DÉPART: 17h12  -  ARRIVÉE: 17h53 DIRECT DURÉE TOTALE : 00h41  dont 22 min de marche

FEUILLE DE ROUTE DE L'ITINÉRAIRE

DÉPART :  17h12 LYC GEN ET TECHNOLOGIQUE LA COLINIERE  Ajouter aux favoris
ARRIVÉE :  17h53  rue  DE CHAMBORD  (Thouaré-sur-Loire) Ajouter aux favoris


Priorité à la jeunesse qu'ils disaient, oui, c'est sûr, en lui faisant les pieds.
Il est aussi proposé de prendre bus+vélo le matin, mais oui, le vélo dans le bus aux heures de pointe, très fort ... En rappelant qu'il n'y a pas de bornes à vélo dans le secteur, ce qui resterait encore trop alaéatoire.

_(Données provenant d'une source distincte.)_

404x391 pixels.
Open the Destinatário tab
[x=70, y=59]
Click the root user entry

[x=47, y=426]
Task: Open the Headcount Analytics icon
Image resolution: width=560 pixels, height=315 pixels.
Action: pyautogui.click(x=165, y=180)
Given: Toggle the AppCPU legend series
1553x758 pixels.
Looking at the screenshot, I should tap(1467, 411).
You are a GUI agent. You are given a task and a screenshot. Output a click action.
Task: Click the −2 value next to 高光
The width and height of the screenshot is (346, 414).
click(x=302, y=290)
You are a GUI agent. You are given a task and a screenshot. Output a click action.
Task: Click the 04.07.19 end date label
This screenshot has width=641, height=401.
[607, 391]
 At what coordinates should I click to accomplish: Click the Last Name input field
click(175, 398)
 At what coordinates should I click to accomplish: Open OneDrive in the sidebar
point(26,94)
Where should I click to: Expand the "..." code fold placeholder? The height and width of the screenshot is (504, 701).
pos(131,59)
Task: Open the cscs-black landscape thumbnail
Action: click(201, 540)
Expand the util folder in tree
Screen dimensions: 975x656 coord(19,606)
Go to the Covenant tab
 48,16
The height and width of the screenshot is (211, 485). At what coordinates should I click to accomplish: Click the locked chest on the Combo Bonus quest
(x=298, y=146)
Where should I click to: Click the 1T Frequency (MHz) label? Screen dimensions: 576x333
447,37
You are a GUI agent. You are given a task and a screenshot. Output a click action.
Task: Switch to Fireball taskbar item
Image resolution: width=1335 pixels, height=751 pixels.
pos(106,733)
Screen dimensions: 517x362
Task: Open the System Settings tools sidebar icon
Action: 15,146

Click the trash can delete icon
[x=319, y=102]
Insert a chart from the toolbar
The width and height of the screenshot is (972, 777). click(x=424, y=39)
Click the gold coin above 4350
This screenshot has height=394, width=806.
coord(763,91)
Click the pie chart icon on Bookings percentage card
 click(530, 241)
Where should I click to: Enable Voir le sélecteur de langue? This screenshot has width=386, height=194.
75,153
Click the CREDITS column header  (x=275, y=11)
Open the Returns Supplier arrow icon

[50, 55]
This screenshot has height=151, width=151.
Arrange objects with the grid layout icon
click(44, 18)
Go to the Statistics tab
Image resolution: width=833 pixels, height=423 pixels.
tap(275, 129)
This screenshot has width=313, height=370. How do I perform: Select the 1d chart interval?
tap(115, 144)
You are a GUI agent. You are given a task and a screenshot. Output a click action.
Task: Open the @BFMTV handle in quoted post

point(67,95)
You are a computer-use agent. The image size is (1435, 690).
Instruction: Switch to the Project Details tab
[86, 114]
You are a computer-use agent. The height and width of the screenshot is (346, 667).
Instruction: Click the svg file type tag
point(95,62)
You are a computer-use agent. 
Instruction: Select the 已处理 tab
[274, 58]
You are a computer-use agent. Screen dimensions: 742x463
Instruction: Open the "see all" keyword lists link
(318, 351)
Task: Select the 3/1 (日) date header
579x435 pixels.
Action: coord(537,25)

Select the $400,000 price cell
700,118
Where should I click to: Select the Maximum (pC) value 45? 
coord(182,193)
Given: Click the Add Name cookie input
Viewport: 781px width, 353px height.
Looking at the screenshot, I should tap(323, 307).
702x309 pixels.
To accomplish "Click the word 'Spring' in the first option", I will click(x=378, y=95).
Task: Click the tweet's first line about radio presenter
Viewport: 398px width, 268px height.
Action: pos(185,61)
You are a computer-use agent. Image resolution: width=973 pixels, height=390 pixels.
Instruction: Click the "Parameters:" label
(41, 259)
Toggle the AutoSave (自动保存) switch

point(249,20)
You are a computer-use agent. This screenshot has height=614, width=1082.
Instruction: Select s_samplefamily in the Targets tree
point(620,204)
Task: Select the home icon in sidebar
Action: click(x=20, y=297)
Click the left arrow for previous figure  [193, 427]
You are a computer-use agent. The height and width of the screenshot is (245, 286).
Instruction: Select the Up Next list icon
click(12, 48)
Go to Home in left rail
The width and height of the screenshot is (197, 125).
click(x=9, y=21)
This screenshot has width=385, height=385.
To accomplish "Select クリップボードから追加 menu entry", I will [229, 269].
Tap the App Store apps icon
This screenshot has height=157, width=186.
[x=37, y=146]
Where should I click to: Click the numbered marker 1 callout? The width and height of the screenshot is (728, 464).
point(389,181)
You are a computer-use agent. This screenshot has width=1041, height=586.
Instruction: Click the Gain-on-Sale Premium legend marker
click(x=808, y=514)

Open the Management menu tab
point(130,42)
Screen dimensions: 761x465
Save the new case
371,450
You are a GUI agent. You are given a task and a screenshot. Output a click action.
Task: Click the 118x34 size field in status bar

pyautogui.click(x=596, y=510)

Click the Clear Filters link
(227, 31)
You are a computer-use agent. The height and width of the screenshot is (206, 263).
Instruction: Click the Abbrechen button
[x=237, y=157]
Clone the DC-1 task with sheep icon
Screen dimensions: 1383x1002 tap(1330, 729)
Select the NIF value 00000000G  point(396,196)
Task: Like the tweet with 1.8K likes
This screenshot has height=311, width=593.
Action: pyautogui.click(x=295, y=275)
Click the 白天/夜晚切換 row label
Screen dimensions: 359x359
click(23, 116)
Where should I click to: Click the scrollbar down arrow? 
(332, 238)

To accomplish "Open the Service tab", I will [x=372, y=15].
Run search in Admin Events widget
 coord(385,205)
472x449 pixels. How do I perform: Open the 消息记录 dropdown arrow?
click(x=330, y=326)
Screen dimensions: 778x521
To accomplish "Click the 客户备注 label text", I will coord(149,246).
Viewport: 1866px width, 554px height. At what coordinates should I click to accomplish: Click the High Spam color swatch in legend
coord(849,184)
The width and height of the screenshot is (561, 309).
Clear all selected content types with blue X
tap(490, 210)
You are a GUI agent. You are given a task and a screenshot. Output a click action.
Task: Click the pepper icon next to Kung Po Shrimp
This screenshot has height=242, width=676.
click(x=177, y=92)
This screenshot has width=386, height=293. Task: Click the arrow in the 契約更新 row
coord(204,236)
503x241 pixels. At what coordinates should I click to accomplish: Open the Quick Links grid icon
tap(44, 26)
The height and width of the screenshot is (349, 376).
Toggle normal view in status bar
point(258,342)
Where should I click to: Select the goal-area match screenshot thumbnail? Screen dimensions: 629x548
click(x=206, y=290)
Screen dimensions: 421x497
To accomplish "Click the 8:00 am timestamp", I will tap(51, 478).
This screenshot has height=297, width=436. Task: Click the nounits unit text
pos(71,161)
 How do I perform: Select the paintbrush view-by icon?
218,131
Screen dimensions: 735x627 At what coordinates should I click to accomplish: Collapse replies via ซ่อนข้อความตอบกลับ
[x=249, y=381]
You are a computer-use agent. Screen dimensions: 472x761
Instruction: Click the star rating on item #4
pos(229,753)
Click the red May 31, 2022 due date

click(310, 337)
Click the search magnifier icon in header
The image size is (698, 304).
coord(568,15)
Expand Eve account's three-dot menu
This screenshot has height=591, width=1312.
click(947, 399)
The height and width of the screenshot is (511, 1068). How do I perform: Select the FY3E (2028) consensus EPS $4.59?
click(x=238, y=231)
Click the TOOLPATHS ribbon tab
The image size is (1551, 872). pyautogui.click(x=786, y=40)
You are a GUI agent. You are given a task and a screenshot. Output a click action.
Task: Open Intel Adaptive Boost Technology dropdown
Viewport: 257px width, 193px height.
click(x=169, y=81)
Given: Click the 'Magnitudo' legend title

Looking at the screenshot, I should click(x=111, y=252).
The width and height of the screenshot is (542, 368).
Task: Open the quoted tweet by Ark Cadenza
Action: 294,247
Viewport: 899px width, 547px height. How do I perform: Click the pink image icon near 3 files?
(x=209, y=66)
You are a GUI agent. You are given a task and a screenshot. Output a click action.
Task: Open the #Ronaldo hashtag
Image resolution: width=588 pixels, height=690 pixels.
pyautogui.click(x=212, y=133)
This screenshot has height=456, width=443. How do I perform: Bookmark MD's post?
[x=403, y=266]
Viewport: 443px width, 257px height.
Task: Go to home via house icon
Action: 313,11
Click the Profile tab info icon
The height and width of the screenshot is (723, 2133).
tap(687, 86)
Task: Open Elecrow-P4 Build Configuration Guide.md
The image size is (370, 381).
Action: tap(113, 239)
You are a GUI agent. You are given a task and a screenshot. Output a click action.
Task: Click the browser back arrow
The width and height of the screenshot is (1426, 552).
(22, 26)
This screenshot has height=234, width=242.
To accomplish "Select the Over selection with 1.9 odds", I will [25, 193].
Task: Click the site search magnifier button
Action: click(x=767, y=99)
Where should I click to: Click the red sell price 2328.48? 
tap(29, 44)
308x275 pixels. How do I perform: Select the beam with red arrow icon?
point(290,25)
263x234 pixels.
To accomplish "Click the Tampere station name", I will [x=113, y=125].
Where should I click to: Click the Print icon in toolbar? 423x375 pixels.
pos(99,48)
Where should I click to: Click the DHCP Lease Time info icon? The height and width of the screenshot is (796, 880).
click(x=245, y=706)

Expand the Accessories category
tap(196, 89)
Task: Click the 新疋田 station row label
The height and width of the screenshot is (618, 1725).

[Pour les grands ingénieurs qui ne prennent jamais le bus qu'ils mettent en route ou qui n'ont guère de bon sens, l'arrêt du Clairais à Thouaré (terminus) est formidable :
quand on arrive pour la sortie des écoles vers 16H30 quand on arrive du bas de la ville, on se retrouve avec le bus qui stationne côté droit de la rue, qui marque un temps de pause, et qu'on ne peut pas doubler faute de visiblité -à moins de tenter de s'encastrer si une voiture circule dans l'autre sens ...-, cela forme donc un bouchon, et des énervements car les enfants attendent, là où il n'y a absolument aucune circulation, mais pas d'autres rues qui permettent d'y échapper (c'est la campagne), chapeau ! Il faudrait s'allonger de tout un détour pour rejopindre une place pour se garer ...
Mais ne nous plaignons pas, la ligne non retable vient d'être supprimée].


Alors s'il vous plaît messieurs les institutionnels, rabattez votre caquet, c'est insupportable de vous entendre vous exalter sur ce projet idéologique sans la moindre distance et analyse de la réalité.

Nous sommes tous touchés à cette aune, votre bus de l'espace l'occupe moins, délaissant les usagers du services publics qui bénéficiaient autrefois d'un réseau moins clinquant mais bien plus performant.

Ce cher Pagnol nous disait déjà de nous méfier de ces gens qui vendent des outils dont ils ne se servent jamais, mais il était en deçà, maintenant, on nous vend -à prix exorbitant (70 millions pour une ligne de bus qui existait déjà en mieux, les multinationales Eiffage et Vinci ne subissent pas la crise, elles, c'est évident) nous propre régression en nous faisant croire qu'il s'agit d'amélioration, et sous prétexte d'une crise que leur système a créée.